Russia scrambles to hide sensitive data from investigative journalists

The Russian government has proposed a law that would, in effect, allow certain groups of state employees to edit, delete, or anonymize their personal information online. This is an admission of failure, a well-informed analyst tells Cybernews.

What is this about? At first glance, the bill, which was just submitted to the Duma and is certain to go through the rubber stamp lower house of parliament quite quickly, is rather rational from the government’s point of view.

It appears to allow important state institutions – the military, law enforcement, and intelligence agencies – to freely edit the personal information of their own employees in order to protect their identities or hide deep cover agents.

Famously leaky databases

This is not unusual. For instance, in the United States, a country widely considered to have one of the most extensive networks of agents in the world, efforts to identify and expose covert agents are considered to be a federal crime under the Intelligence Identities Protection Act.

Russia, of course, is also famous for its intricate web of spies and operatives both at home and around the globe. The agents and their activities are especially important now as Moscow is still waging war on neighboring Ukraine.

It’s then not really surprising that – as per TASS – the draft law allows the Russian president to place certain groups of individuals into a special category. Local data operators processing their personal data will have to follow special rules.

The rules, the proposed law says, will allow the Ministry of Defense, the Ministry of Internal Affairs, the Federal Security Service (FSB), the Federal Protective Service, and SVR – the Foreign Intelligence Service – to access the systems of local data operators in order to "clarify, extract, depersonalize, block, delete, or destroy personal data."

Finally, the draft bill also amends Russia's data protection law to prohibit state and municipal databases from storing information about the "departmental affiliation" of military, police, and intelligence agents.

That might be the most important – and telling – paragraph of the bill because the aforementioned databases are famously leaky.

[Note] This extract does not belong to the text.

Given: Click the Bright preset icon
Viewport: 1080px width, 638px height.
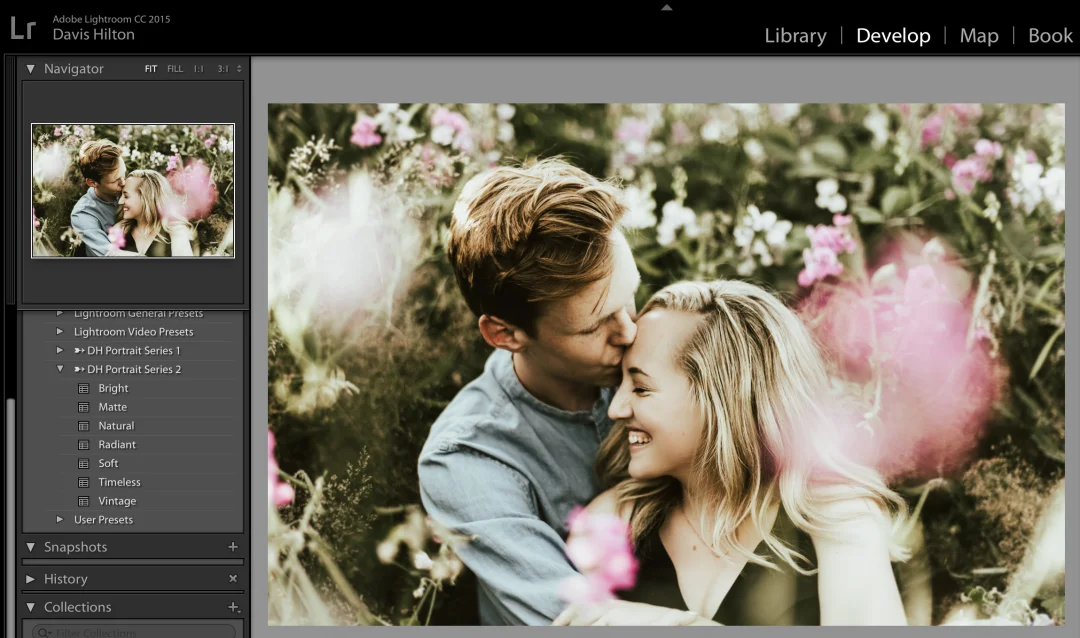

Bellingcat and other investigative organizations have found them to be a goldmine of precious information about Russian operatives, allegedly responsible for various crimes.

For example, people at Bellingcat themselves said in 2020 they had acquired sensitive information about the FSB operatives who were trailing Russian opposition figure Alexey Navalny in Russia’s porous data market. The information is often sold online – and it’s cheap.

“For example, to find a huge collection of personal information for Anatoliy Chepiga – one of the two GRU officers involved in the poisoning of Sergey Skripal and his daughter – we only need to use a Telegram bot and about 10 euros,” Bellingcat said.

An admission of failure

Naturally, the government now wants to fix things. However, the chosen method seems rather “distorted” to Mark Galeotti, honorary professor at the School of Slavonic and East European Studies, University College London.

“I have no doubt this is a result of the investigations by Bellingcat and others. The massive supply of 'probiv', leaked and stolen personal data, is a side-effect of the corruption within the Russian security services, and is a gift to investigators willing to turn to the black market,” Galeotti told Cybernews.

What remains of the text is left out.